Il souhaite continuer à faire du journalisme, mais à son rythme, et peut-être offrir une formation à de jeunes journalistes qui partent en reportage.

« Plus les années ont passé, plus le stress a grossi, me confie-t-il. Le stress de ne pas dormir de la nuit parce qu’on a un reportage à monter ou parce qu’on note à 3 h du matin des choses qu’on a peur d’oublier. On se dit qu’avec le temps, avec l’expérience, le stress va être moins grand, mais c’est faux. J’ai eu 66 ans cet été. Ce n’est pas scandaleux de prendre sa retraite à 66 ans ! J’aurai plus de temps pour regarder des matchs de foot ! »
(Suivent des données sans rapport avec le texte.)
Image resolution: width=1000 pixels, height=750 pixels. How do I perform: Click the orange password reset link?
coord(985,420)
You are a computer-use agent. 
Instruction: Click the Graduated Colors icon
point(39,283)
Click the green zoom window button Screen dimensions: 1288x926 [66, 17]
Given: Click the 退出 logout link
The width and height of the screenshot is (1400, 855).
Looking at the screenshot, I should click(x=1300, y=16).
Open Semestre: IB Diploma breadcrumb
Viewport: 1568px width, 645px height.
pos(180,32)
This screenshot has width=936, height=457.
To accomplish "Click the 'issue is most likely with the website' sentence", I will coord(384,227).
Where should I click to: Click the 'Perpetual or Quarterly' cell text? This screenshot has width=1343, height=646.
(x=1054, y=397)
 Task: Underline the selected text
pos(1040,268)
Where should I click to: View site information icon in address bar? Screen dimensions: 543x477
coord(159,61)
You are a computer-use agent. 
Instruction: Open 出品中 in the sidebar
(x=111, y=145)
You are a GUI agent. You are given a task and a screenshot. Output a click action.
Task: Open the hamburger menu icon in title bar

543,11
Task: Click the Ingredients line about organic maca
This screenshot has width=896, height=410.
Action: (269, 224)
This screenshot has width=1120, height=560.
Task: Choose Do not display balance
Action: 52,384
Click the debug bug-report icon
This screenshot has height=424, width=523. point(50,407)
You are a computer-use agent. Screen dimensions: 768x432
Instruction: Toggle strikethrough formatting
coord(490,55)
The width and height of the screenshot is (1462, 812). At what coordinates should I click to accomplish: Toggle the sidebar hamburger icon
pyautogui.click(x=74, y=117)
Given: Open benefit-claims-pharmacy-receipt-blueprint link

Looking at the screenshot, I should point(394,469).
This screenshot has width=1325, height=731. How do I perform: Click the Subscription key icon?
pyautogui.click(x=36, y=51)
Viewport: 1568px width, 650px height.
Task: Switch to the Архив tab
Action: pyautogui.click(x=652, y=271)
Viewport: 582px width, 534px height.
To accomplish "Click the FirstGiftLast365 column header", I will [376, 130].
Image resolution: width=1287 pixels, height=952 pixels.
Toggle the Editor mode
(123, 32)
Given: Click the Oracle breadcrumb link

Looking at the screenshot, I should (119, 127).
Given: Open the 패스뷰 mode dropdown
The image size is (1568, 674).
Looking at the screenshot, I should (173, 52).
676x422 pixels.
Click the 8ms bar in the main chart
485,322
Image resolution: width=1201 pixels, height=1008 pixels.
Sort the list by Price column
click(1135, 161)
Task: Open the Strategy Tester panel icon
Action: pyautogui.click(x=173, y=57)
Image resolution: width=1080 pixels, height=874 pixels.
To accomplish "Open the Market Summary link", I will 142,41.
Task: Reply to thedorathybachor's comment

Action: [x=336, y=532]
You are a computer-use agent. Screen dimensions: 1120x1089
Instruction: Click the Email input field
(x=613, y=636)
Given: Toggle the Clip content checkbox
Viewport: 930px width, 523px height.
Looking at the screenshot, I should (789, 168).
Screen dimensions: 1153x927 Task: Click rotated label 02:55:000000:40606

En effet. Bonne retraite, mon cher.

Questionnaire sans filtre

Le café et moi : Mon café ? Allongé. Comme moi. Je pense aux cafés dont j’ai 100 fois franchi les portes au Caire, à Beyrouth, à Bethléem, à Jérusalem, à Damas, et ailleurs, pour me soustraire, quelques instants, aux bruits de la rue et au fracas du monde, pour mieux entendre les battements de pouls de ces villes de grandes multitudes. Et j’en suis souvent, très souvent, ressorti — de ces cafés enfumés — avec une histoire à raconter, née dans la rencontre heureuse et hasardeuse avec la vie, avec les gens, tout simplement.

Mon auteur préféré : Dany Laferrière. Pour L’odeur du café. Et le reste de son œuvre.

QUI EST AKLI AÏT ABDALLAH ?

  • Né en 1956 en Algérie, il obtient un diplôme universitaire en statistiques avant d’entreprendre des études supérieures en urbanisme à Paris.
  • De 1987 à 1990, il est journaliste à l’hebdomadaire francophone Algérie-Actualité, avant d’émigrer à Montréal.
  • En 1992, il devient recherchiste à la radio de Radio-Canada, puis grand reporter en 1999.